--- TASK STATEMENT ---
Write out again, exactly, the lines below starting at the one with "Screenshot is 1680x2212." and ending at the one with "Súhlasím (1076, 2158)".

--- ENTRIES SHOWN ---

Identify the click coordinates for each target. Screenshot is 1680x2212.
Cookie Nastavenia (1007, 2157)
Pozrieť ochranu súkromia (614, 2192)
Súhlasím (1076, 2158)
* * *
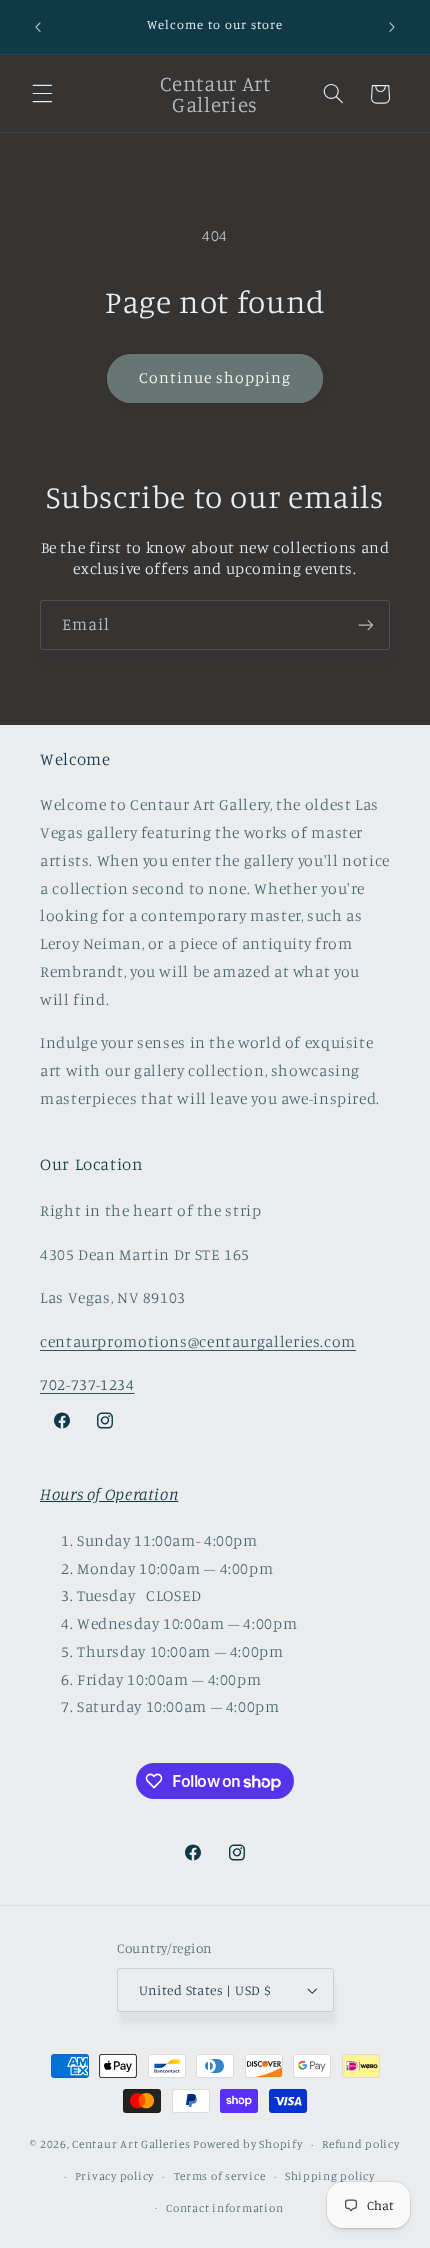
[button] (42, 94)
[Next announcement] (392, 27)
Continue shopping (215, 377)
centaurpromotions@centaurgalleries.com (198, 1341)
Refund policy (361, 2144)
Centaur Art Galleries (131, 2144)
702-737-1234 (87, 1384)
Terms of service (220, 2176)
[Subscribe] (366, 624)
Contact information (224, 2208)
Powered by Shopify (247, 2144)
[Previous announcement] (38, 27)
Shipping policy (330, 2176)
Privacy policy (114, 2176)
...
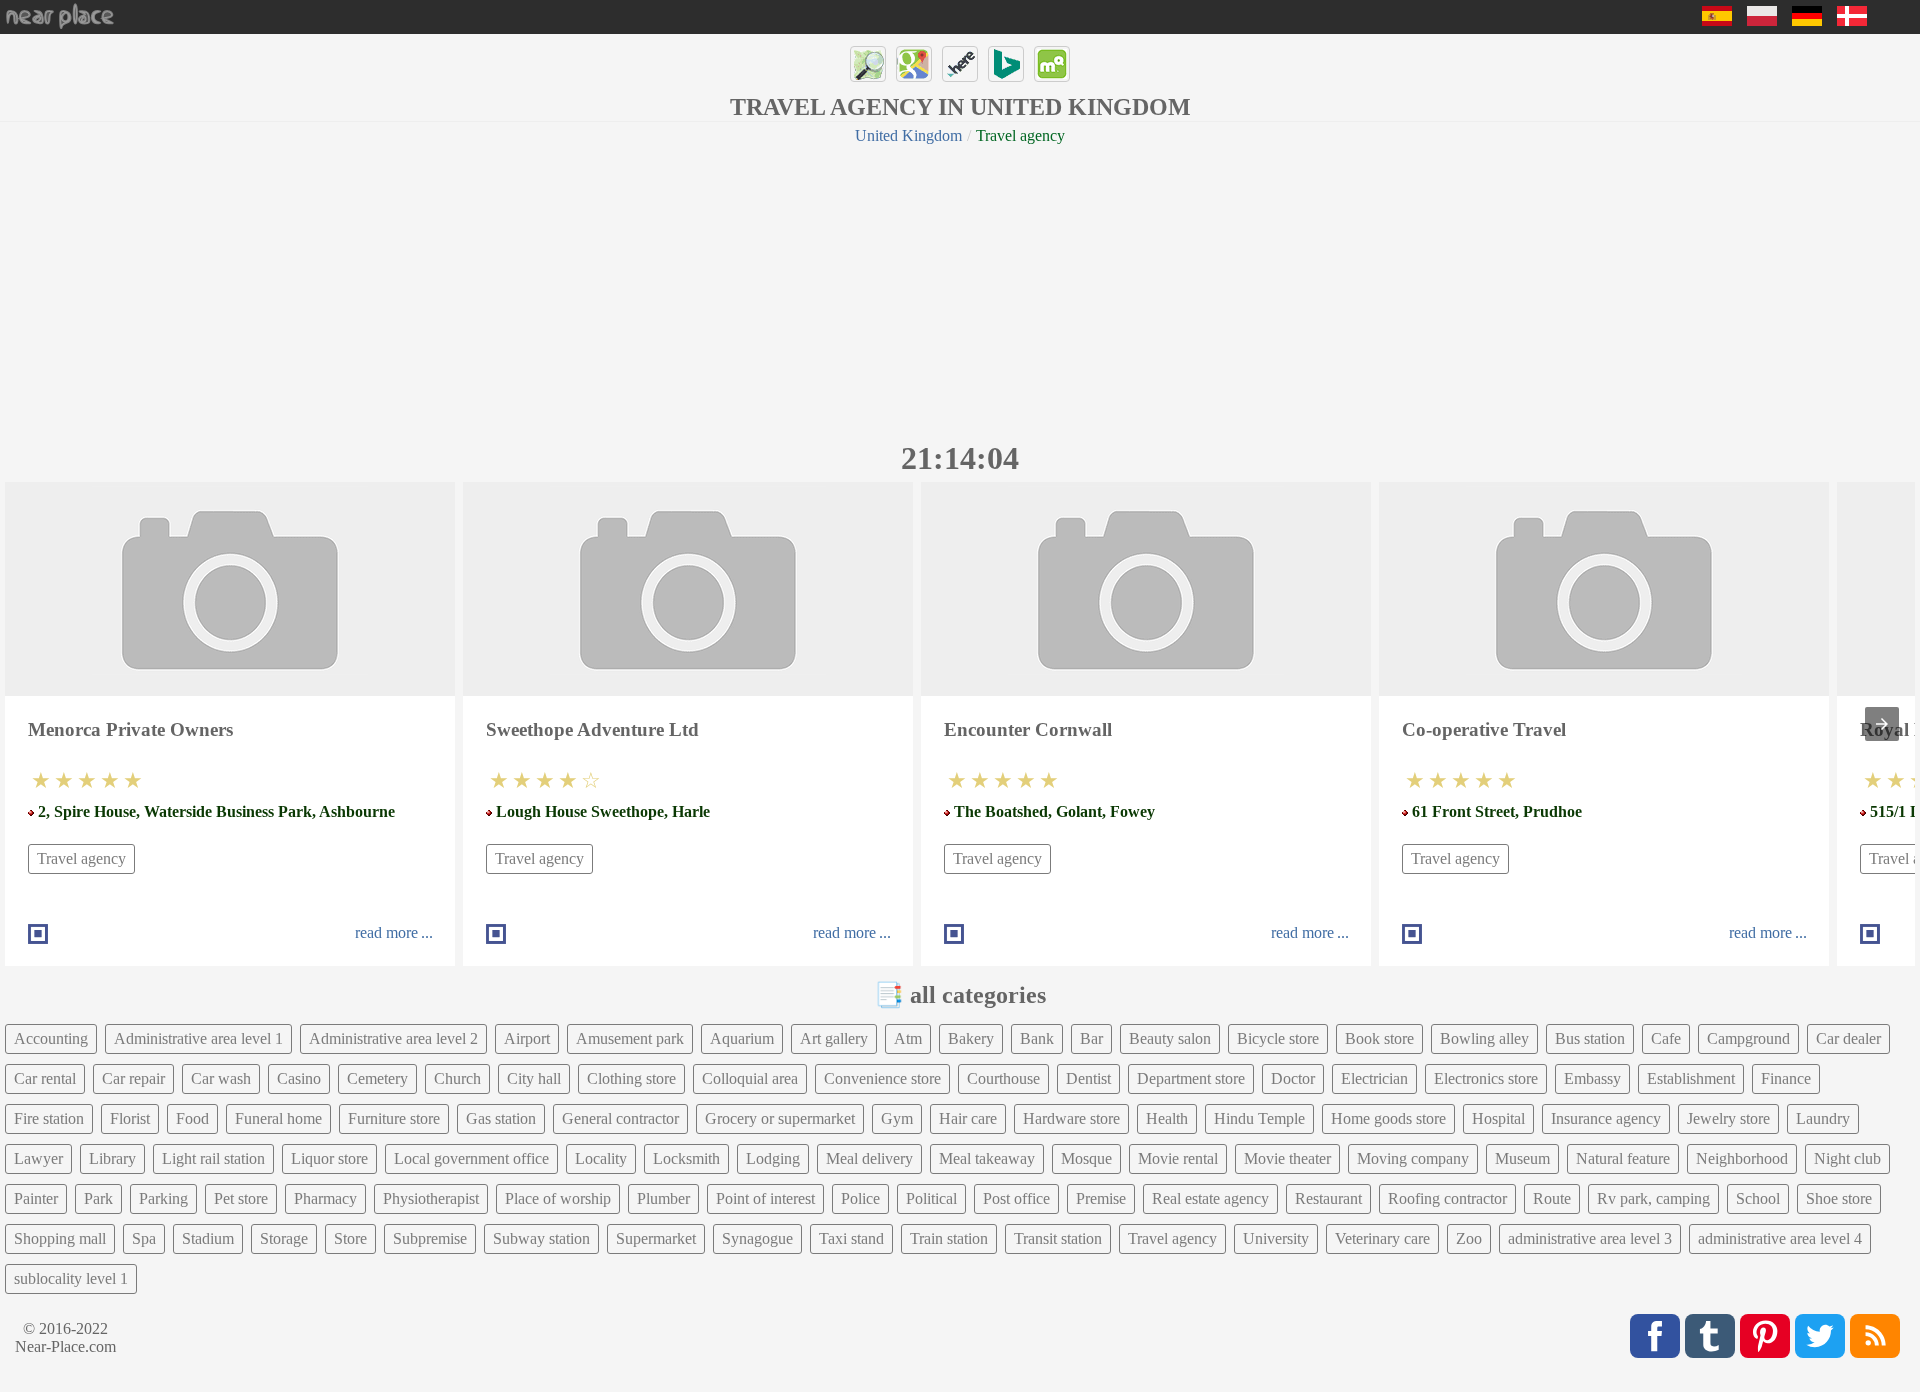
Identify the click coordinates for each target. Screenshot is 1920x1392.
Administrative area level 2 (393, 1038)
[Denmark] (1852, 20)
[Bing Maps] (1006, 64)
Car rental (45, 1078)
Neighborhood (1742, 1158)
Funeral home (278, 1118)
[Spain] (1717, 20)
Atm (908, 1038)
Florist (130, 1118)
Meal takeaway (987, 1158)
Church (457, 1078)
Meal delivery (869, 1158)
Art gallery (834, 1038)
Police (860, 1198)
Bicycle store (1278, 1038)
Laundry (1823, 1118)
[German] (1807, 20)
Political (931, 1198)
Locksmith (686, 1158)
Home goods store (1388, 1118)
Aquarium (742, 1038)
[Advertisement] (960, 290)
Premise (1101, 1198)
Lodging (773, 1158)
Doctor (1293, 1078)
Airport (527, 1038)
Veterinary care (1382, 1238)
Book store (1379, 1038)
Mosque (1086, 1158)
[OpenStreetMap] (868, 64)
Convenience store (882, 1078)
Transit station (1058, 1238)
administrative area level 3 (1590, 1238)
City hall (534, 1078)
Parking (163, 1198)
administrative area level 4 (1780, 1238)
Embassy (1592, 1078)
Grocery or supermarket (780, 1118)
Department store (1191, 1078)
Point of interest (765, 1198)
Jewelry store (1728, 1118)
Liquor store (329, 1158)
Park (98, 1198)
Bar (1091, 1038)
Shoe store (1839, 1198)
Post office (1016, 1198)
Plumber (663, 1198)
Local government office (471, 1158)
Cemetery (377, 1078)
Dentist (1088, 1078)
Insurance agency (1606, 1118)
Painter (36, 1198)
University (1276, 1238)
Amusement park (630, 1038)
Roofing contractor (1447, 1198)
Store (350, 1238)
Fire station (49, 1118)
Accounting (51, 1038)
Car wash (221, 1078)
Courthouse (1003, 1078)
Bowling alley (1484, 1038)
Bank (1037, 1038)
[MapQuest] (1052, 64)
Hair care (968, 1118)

--- EXERCISE RESULT ---
Identify the click coordinates for each target. Screenshot is 1680x2212.
Cookie Nastavenia (1007, 2157)
Pozrieť ochranu súkromia (614, 2192)
Súhlasím (1076, 2158)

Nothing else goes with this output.